その背中を、ノガワはゆっくりと追いかけていく。
ーー悪いけど、後を付けさせて貰うよぉ~。君たちが普段何処にいるのか、シッカリ確認しておかないといけないからねぇ。
少女は大通りに出ると、しばらく走って路地に入っていった。
ーー路地かぁ。下手に入って、後を付けてることがバレてもいけないしなぁ。
数秒間考えた後、ノガワは適当に近くの本屋へ行って本を買う。
そして、路地の見える場所に行って、本を読むフリをしながら、路地を見張ることに。
因みに買った本は、『あなたの知らない特殊な魔物の倒し方』である。
ーー本も意外と面白い!この世界だと印刷業が発達してないから、結構値段は良い感じだったけど、それに見合うくらいの面白さだよぉ。……っと、大事なのは路地を見張ることだった。危ない危ない。

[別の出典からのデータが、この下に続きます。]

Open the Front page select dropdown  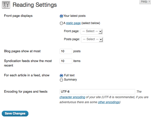(92, 31)
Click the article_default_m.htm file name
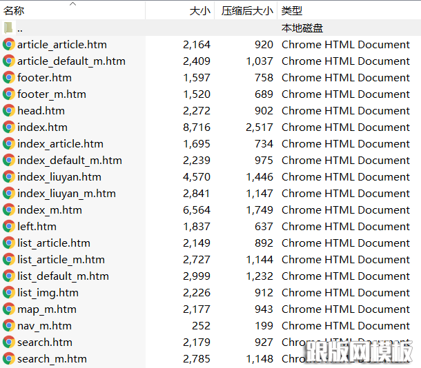 click(x=71, y=61)
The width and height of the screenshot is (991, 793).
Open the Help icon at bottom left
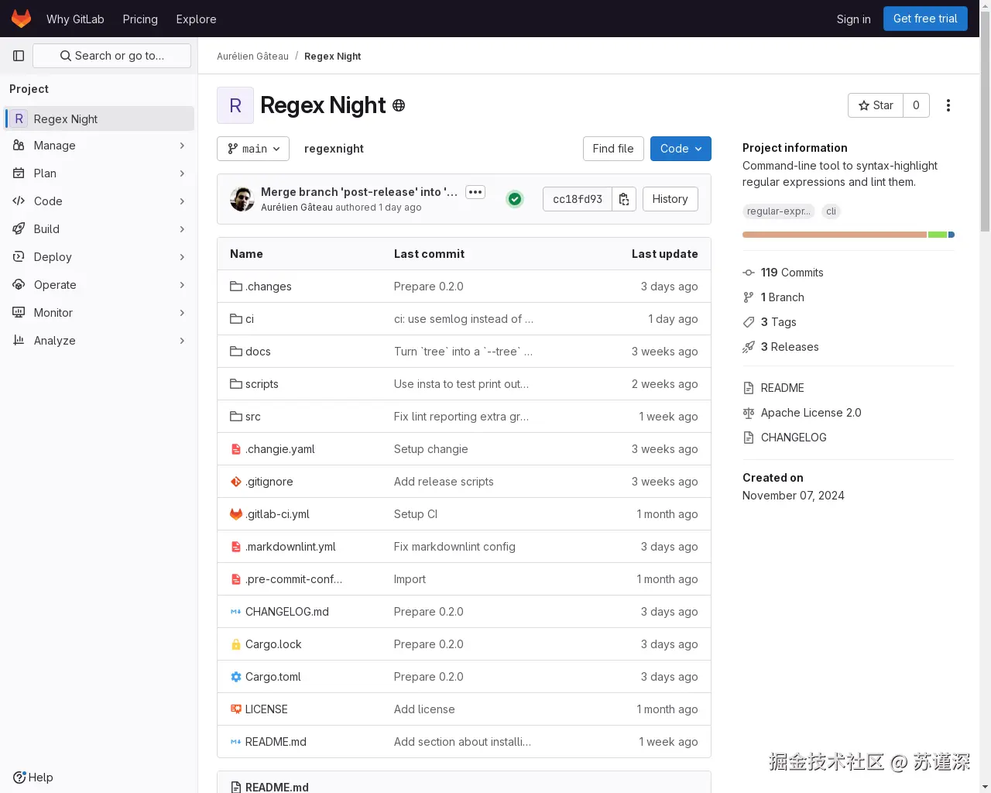(x=19, y=778)

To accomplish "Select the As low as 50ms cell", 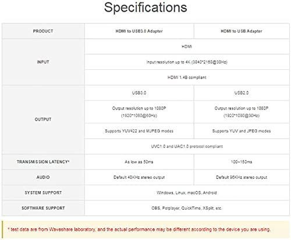I will (x=139, y=162).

「……また1人。……もう1人も行った。あっ。1人出て行ったね」
見ていると、次々と出入りを繰り返す子供たちの姿が。
しかも、なかなか上手く人に紛れて入ったり出たりしているので、バレにくそう。
ーーでも、見つけてしまえば、こっちのモノだよ。
「……ん?さっきのガキじゃないか」
「あっ。さっきのお兄さんたち。どうしたの?」
しばらく見張っていると、後ろから声をかけてくるモノたちが。
彼らは、盗みを働いたりする子供たちを捕まえて奴隷商に売りさばく、とても心優しい男性たちだった。
ーー心優しい?何処を見てそう言ってるんだろ?
「いやぁ。見回りだよ。へんなことをしてるがきがいないかってね」
「なるほど。……じゃあ、ちょっとお話ししようか」
ノガワは笑みを浮かべて、男性たちを少し遠くの人気の無い場所まで連れて行く。
そして、
「ねぇ。子供たちの住んでる場所、知ってる?」
「は?住んでる場所?そりゃあ、どっかの路地裏とかに住んでるんだろうけど、………それがどうかしたのか?」
「……じつはさ。子供たちが良く通る路地の入り口を見つけたの。多分、そこから入ったところに子供たちがいるんじゃないかな?」
ノガワは、早速発見したモノを報告した。
それを聞いた男性たちの顔は、少し悪い顔になる。
ーー沢山捕まえられれば、それだけお金になるからねぇ。良い稼ぎになるでしょ。